A Lei Rouanet, grande combustível para mobilização de bolsonaristas-raiz, é usada na guerra cultural para barrar eventos que vão de encontro ao viés ideológico do governo

É muito mais do que ter um versículo do Evangelho como lema de campanha (ainda que pratiquem, no governo, o contrário do texto, o que não chega a surpreender): se dependesse das intenções do governo Bolsonaro, ao que parece, o Brasil já estaria mergulhado de cabeça na teocracia.

A prova mais recente disso ocorreu em mais um episódio da mal-afamada (pela extrema-direita) série A Mamata Acabou que tem como protagonista a Lei Rouanet, um dos poucos incentivos de iniciativa federal destinados à cultura, nesses tempos bolsonaristas.
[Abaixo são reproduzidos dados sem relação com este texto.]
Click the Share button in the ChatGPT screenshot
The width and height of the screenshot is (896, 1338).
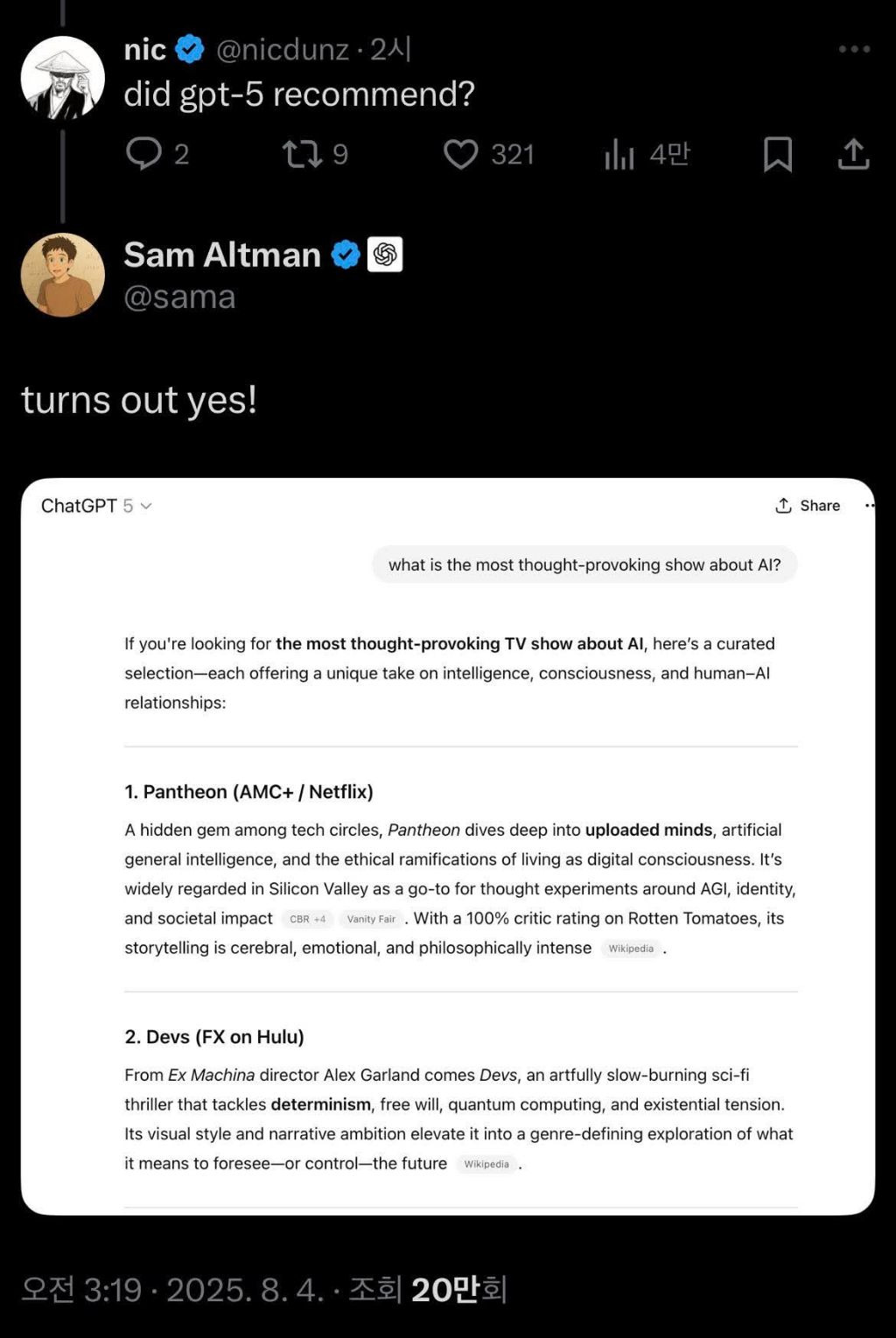tap(808, 506)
O Vale do Capão é um recanto ecológico localizado na Chapada Diamantina, no município de Palmeiras (BA), mais precisamente no distrito de Caeté-Açú, a 470 quilômetros de Salvador. É lá que, faz dez anos, se realiza o Festival de Jazz de Capão, um evento que se caracteriza, além da música, pela sustentabilidade ambiental – guardadas os gêneros, semelhante ao que se tem na cidade de Goiás com o Festival Internacional de Cinema e Vídeo Ambiental (Fica).

Cartaz do Festival de Capão, rejeitado por parecer técnico para ter direito a acessar incentivos da Lei Rouanet | Foto: Reprodução

Mas surgiu um “problema” para a aprovação da renovação do apoio da lei ao Festival do Capão. É que o evento se posiciona como “um festival antifascista e pela democracia”. 

E, como bela forma de passar recibo sobre o que é a essência deste governo, o parecer técnico sobre o projeto rejeitou o pedido, baseado em uma postagem na página do evento no Facebook em que há a afirmação: “Não podemos aceitar o fascismo, o racismo e nenhuma forma de opressão e preconceito”. Detalhe: a postagem foi feita em 1º de junho do ano passado – embora o evento continue a ter como base clara a luta pelos princípios.

Foi assim – mas não só com esse argumento – que a Fundação Nacional de Artes (Funarte) tornou o evento não mais elegível para ser financiado pela Lei Federal de Incentivo à Cultura, o nome oficial da Lei Rouanet.

E, como todo bolsonarista que se preze, o secretário nacional de Cultura, o ex-ator Mário Frias, foi às redes sociais exaltar o ato de seu subordinado:

No governo que usou e usa toda a estrutura da República para aparelhamento ideológico com vistas a seus intuitos nada republicanos – agora prioritariamente para se defender ou abafar as denúncias de corrupção das pessoas e das estruturas que vazam por todos os lados –, o ator frustrado de Malhação que ganhou poder acha que falar sobre política num combate a um fascismo que ele considera próprio “imaginário” é um grande problema. 

É como um analfabeto de pai e mãe criticar a falta de um acento no texto do outro. 

Mas o pior vem agora: na reprovação ao festival, a Funarte concluiu que o Festival do Capão “não tem condições técnicas e artísticas de ser aprovado” também porque não falava em Deus.

É o que diz o parecer técnico desfavorável, que começa tendo como uma espécie de epígrafe uma frase atribuída ao compositor clássico Johann Sebastian Bach:

“O objetivo e finalidade maior de toda música não deveria ser nenhum outro além da glória de Deus e a renovação da alma”

Em outra parte do parecer: “Por inspiração no canto gregoriano, a Música pode ser vista como uma Arte Divina, onde as vozes em união se direcionam à Deus”. Também citou que “A Arte é tão singular que pode ser associada ao Criador”.

De fato, em séculos passados, especialmente na Idade Média, a música e a arte do mundo cristão-ocidental eram destinadas somente ao divino.

Os tempos são outros, mas o governo Bolsonaro está preso em seu próprio tempo. Nada mais medieval no que diz respeito à diversidade e às diferenças (de gênero, de religiosidade, de cultura etc.) do que essa gestão e esse período.

Da atualidade, o que resta é a mesma e eterna corrupção de sempre no Brasil. Agora, no entanto, abraçada não mais com sindicatos e ONGs, mas com pastores e militares.